* [What is needed] Will you transcribe the entries that follow, exactly and in full?

■ ■ ■ ■

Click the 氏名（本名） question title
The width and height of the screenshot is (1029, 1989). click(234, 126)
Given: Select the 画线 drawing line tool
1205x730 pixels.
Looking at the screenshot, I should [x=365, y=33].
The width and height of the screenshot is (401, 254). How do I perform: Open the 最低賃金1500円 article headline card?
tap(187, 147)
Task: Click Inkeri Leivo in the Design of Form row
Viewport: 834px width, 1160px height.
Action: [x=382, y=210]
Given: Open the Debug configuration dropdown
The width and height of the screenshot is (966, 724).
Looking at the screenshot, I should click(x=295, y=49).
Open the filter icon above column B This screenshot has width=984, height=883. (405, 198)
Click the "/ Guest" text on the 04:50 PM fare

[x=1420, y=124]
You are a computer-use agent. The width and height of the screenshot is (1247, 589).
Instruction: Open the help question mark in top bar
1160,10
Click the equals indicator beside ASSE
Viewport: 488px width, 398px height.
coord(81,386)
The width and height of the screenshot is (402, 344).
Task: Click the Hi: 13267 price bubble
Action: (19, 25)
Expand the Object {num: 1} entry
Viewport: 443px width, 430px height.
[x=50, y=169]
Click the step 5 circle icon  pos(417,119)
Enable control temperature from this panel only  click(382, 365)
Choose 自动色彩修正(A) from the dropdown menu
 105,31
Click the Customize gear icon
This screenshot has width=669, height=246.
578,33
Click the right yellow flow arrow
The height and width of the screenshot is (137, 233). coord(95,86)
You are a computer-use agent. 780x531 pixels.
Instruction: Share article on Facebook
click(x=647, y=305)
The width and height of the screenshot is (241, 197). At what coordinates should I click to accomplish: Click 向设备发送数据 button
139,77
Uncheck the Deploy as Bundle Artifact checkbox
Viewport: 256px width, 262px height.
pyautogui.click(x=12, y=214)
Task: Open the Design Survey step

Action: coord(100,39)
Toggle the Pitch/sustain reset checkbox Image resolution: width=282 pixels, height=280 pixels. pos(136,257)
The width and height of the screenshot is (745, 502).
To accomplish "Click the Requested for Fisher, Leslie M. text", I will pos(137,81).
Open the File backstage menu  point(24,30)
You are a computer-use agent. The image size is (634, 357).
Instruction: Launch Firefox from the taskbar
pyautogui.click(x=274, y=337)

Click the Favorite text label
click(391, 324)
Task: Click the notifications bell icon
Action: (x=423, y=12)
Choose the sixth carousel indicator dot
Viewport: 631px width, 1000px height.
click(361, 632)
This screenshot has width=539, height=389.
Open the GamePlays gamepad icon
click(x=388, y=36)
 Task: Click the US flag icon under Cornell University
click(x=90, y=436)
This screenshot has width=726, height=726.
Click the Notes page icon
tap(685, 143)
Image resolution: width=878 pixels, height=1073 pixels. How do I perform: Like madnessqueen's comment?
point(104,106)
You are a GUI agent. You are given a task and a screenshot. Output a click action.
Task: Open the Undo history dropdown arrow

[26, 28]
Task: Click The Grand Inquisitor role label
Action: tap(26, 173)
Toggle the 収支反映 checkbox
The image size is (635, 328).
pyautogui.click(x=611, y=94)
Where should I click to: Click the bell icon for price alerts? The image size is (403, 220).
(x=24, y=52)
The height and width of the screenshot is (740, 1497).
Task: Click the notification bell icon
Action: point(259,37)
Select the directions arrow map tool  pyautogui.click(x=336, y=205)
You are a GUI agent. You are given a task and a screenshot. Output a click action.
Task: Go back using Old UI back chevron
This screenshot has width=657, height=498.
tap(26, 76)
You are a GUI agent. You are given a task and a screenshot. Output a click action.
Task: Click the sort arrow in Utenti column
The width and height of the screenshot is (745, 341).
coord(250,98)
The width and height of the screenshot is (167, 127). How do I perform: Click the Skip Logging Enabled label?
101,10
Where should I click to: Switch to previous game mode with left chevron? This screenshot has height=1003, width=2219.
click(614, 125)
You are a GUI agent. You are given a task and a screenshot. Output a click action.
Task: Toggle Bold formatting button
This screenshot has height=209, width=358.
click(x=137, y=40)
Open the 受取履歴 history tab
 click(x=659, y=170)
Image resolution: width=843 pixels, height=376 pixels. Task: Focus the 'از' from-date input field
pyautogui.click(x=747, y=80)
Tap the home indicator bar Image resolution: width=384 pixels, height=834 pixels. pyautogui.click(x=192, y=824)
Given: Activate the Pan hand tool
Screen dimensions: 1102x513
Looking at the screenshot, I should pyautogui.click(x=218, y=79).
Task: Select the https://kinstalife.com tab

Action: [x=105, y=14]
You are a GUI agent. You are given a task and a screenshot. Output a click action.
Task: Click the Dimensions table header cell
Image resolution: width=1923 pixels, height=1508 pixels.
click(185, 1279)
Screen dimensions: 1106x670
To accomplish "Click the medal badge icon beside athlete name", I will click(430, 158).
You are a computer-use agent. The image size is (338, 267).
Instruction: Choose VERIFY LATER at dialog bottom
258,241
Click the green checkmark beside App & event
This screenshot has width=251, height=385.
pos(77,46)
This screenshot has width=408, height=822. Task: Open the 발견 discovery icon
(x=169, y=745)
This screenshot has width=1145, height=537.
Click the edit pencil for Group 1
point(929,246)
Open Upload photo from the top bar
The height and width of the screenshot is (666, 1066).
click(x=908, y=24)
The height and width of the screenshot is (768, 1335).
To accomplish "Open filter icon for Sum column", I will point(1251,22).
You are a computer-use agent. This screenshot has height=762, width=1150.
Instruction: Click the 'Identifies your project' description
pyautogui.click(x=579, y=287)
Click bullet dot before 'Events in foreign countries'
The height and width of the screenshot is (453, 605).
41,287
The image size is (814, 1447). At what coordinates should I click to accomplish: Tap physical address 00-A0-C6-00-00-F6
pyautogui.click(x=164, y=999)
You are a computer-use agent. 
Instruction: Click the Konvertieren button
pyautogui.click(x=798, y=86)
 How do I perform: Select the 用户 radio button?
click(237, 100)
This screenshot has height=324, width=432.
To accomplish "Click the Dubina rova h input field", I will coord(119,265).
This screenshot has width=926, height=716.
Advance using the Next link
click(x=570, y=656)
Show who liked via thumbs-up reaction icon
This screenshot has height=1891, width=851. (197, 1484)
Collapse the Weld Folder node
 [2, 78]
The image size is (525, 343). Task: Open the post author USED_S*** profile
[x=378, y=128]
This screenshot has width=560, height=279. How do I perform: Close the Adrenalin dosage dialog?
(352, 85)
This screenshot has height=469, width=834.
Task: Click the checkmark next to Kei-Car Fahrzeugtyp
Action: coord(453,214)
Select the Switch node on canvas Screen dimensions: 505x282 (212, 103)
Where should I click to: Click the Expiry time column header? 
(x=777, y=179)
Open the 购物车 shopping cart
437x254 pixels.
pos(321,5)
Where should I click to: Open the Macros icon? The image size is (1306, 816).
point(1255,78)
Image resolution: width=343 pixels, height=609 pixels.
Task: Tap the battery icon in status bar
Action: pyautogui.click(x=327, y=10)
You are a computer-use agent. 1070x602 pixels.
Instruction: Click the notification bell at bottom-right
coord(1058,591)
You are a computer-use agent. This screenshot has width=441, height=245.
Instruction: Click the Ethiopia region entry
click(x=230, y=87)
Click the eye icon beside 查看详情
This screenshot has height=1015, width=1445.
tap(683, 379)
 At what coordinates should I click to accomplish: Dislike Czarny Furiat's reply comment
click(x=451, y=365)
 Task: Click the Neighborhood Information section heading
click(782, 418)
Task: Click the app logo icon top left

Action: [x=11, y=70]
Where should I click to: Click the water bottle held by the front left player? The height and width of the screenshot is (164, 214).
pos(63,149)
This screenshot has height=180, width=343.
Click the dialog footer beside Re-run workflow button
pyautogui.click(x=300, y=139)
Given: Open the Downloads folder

■ ■ ■ ■

* [Solution to the exercise]
Click the 氏名（本名） question title
The width and height of the screenshot is (1029, 1989). click(234, 126)
Given: Select the 画线 drawing line tool
1205x730 pixels.
Looking at the screenshot, I should [x=365, y=33].
The width and height of the screenshot is (401, 254). How do I perform: Open the 最低賃金1500円 article headline card?
tap(187, 147)
Task: Click Inkeri Leivo in the Design of Form row
Viewport: 834px width, 1160px height.
Action: [x=382, y=210]
Given: Open the Debug configuration dropdown
The width and height of the screenshot is (966, 724).
Looking at the screenshot, I should click(x=295, y=49).
Open the filter icon above column B This screenshot has width=984, height=883. (405, 198)
Click the "/ Guest" text on the 04:50 PM fare

[x=1420, y=124]
You are a computer-use agent. The width and height of the screenshot is (1247, 589).
Instruction: Open the help question mark in top bar
1160,10
Click the equals indicator beside ASSE
Viewport: 488px width, 398px height.
coord(81,386)
The width and height of the screenshot is (402, 344).
Task: Click the Hi: 13267 price bubble
Action: (19, 25)
Expand the Object {num: 1} entry
Viewport: 443px width, 430px height.
[x=50, y=169]
Click the step 5 circle icon  pos(417,119)
Enable control temperature from this panel only  click(382, 365)
Choose 自动色彩修正(A) from the dropdown menu
 105,31
Click the Customize gear icon
This screenshot has width=669, height=246.
578,33
Click the right yellow flow arrow
The height and width of the screenshot is (137, 233). coord(95,86)
You are a computer-use agent. 780x531 pixels.
Instruction: Share article on Facebook
click(x=647, y=305)
The width and height of the screenshot is (241, 197). At what coordinates should I click to accomplish: Click 向设备发送数据 button
139,77
Uncheck the Deploy as Bundle Artifact checkbox
Viewport: 256px width, 262px height.
pyautogui.click(x=12, y=214)
Task: Open the Design Survey step

Action: coord(100,39)
Toggle the Pitch/sustain reset checkbox Image resolution: width=282 pixels, height=280 pixels. pos(136,257)
The width and height of the screenshot is (745, 502).
To accomplish "Click the Requested for Fisher, Leslie M. text", I will pos(137,81).
Open the File backstage menu  point(24,30)
You are a computer-use agent. The image size is (634, 357).
Instruction: Launch Firefox from the taskbar
pyautogui.click(x=274, y=337)

Click the Favorite text label
click(391, 324)
Task: Click the notifications bell icon
Action: (x=423, y=12)
Choose the sixth carousel indicator dot
Viewport: 631px width, 1000px height.
click(361, 632)
This screenshot has width=539, height=389.
Open the GamePlays gamepad icon
click(x=388, y=36)
 Task: Click the US flag icon under Cornell University
click(x=90, y=436)
This screenshot has width=726, height=726.
Click the Notes page icon
tap(685, 143)
Image resolution: width=878 pixels, height=1073 pixels. How do I perform: Like madnessqueen's comment?
point(104,106)
You are a GUI agent. You are given a task and a screenshot. Output a click action.
Task: Open the Undo history dropdown arrow

[26, 28]
Task: Click The Grand Inquisitor role label
Action: tap(26, 173)
Toggle the 収支反映 checkbox
The image size is (635, 328).
pyautogui.click(x=611, y=94)
Where should I click to: Click the bell icon for price alerts? The image size is (403, 220).
(x=24, y=52)
The height and width of the screenshot is (740, 1497).
Task: Click the notification bell icon
Action: point(259,37)
Select the directions arrow map tool  pyautogui.click(x=336, y=205)
You are a GUI agent. You are given a task and a screenshot. Output a click action.
Task: Go back using Old UI back chevron
This screenshot has width=657, height=498.
tap(26, 76)
You are a GUI agent. You are given a task and a screenshot. Output a click action.
Task: Click the sort arrow in Utenti column
The width and height of the screenshot is (745, 341).
coord(250,98)
The width and height of the screenshot is (167, 127). How do I perform: Click the Skip Logging Enabled label?
101,10
Where should I click to: Switch to previous game mode with left chevron? This screenshot has height=1003, width=2219.
click(614, 125)
You are a GUI agent. You are given a task and a screenshot. Output a click action.
Task: Toggle Bold formatting button
This screenshot has height=209, width=358.
click(x=137, y=40)
Open the 受取履歴 history tab
 click(x=659, y=170)
Image resolution: width=843 pixels, height=376 pixels. Task: Focus the 'از' from-date input field
pyautogui.click(x=747, y=80)
Tap the home indicator bar Image resolution: width=384 pixels, height=834 pixels. pyautogui.click(x=192, y=824)
Given: Activate the Pan hand tool
Screen dimensions: 1102x513
Looking at the screenshot, I should pyautogui.click(x=218, y=79).
Task: Select the https://kinstalife.com tab

Action: [x=105, y=14]
You are a GUI agent. You are given a task and a screenshot. Output a click action.
Task: Click the Dimensions table header cell
Image resolution: width=1923 pixels, height=1508 pixels.
click(185, 1279)
Screen dimensions: 1106x670
To accomplish "Click the medal badge icon beside athlete name", I will click(430, 158).
You are a computer-use agent. The image size is (338, 267).
Instruction: Choose VERIFY LATER at dialog bottom
258,241
Click the green checkmark beside App & event
This screenshot has width=251, height=385.
pos(77,46)
This screenshot has width=408, height=822. Task: Open the 발견 discovery icon
(x=169, y=745)
This screenshot has width=1145, height=537.
Click the edit pencil for Group 1
point(929,246)
Open Upload photo from the top bar
The height and width of the screenshot is (666, 1066).
click(x=908, y=24)
The height and width of the screenshot is (768, 1335).
To accomplish "Open filter icon for Sum column", I will point(1251,22).
You are a computer-use agent. This screenshot has height=762, width=1150.
Instruction: Click the 'Identifies your project' description
pyautogui.click(x=579, y=287)
Click bullet dot before 'Events in foreign countries'
The height and width of the screenshot is (453, 605).
41,287
The image size is (814, 1447). At what coordinates should I click to accomplish: Tap physical address 00-A0-C6-00-00-F6
pyautogui.click(x=164, y=999)
You are a computer-use agent. 
Instruction: Click the Konvertieren button
pyautogui.click(x=798, y=86)
 How do I perform: Select the 用户 radio button?
click(237, 100)
This screenshot has height=324, width=432.
To accomplish "Click the Dubina rova h input field", I will coord(119,265).
This screenshot has width=926, height=716.
Advance using the Next link
click(x=570, y=656)
Show who liked via thumbs-up reaction icon
This screenshot has height=1891, width=851. (197, 1484)
Collapse the Weld Folder node
 [2, 78]
The image size is (525, 343). Task: Open the post author USED_S*** profile
[x=378, y=128]
This screenshot has width=560, height=279. How do I perform: Close the Adrenalin dosage dialog?
(352, 85)
This screenshot has height=469, width=834.
Task: Click the checkmark next to Kei-Car Fahrzeugtyp
Action: coord(453,214)
Select the Switch node on canvas Screen dimensions: 505x282 (212, 103)
Where should I click to: Click the Expiry time column header? 
(x=777, y=179)
Open the 购物车 shopping cart
437x254 pixels.
pos(321,5)
Where should I click to: Open the Macros icon? The image size is (1306, 816).
point(1255,78)
Image resolution: width=343 pixels, height=609 pixels.
Task: Tap the battery icon in status bar
Action: pyautogui.click(x=327, y=10)
You are a computer-use agent. 1070x602 pixels.
Instruction: Click the notification bell at bottom-right
coord(1058,591)
You are a computer-use agent. This screenshot has width=441, height=245.
Instruction: Click the Ethiopia region entry
click(x=230, y=87)
Click the eye icon beside 查看详情
This screenshot has height=1015, width=1445.
tap(683, 379)
 At what coordinates should I click to accomplish: Dislike Czarny Furiat's reply comment
click(x=451, y=365)
 Task: Click the Neighborhood Information section heading
click(782, 418)
Task: Click the app logo icon top left

Action: [x=11, y=70]
Where should I click to: Click the water bottle held by the front left player? The height and width of the screenshot is (164, 214).
pos(63,149)
This screenshot has height=180, width=343.
Click the dialog footer beside Re-run workflow button
pyautogui.click(x=300, y=139)
Given: Open the Downloads folder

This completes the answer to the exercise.